Carlisle, however, has no such qualms. The film shows him leaving the carnival business and eventually venturing into giving private readings for anguished clients eager to communicate with lost loved ones. Del Toro’s film emphasizes the harmful impact of fake messages from the beyond in a more visceral way than Gresham did in the novel, adding a scene in which a woman commits a murder-suicide after a psychic reading with Carlisle. But in real life early 20th century anti-spiritualists did warn that fake mediums or “spook crooks” could “ruin many of their victims, cause the suicide of others, even drive some of them insane.”

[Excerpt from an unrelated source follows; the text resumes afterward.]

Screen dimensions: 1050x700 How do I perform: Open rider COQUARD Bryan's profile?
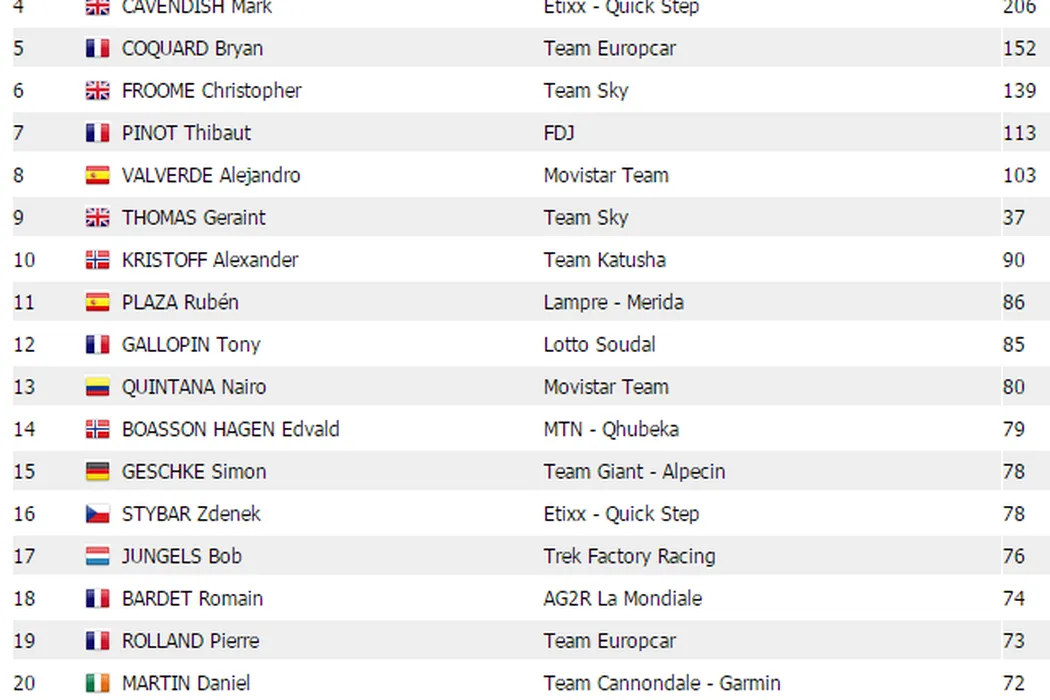pyautogui.click(x=192, y=48)
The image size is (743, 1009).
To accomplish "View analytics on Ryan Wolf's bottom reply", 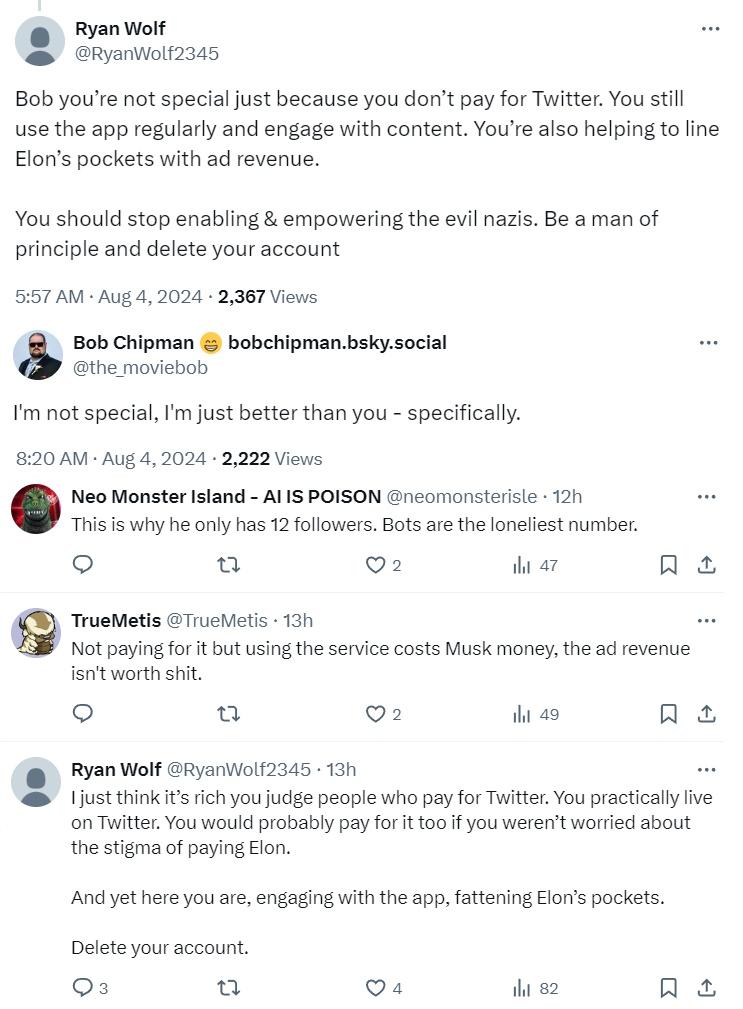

Calling attention to the consequences of believing a fake reality is even more important in the 21st century as modern media has only further blurred the line between entertainment and psychic scam. Performers such as Theresa Caputo, the Long Island Medium, appear on reality TV. There are still plenty of self-proclaimed psychics today eager to exploit vulnerable people desperate for communication with lost loved ones, charging enormous fees for nothing more than a trick. The decline of organized religion in recent years has led many to turn to alternative spiritual practices, lending a sense of legitimacy to psychics. Although the “spook crooks” today have access to more updated technology than Carlisle does in the film, they use many of the same cold reading techniques that “Nightmare Alley” details so well.

IfNightmare Alley” and the history of performing psychics have a lesson to teach us, it’s to be wary of spiritualists claiming authenticity — there may be a lot of humbuggery happening behind the scenes.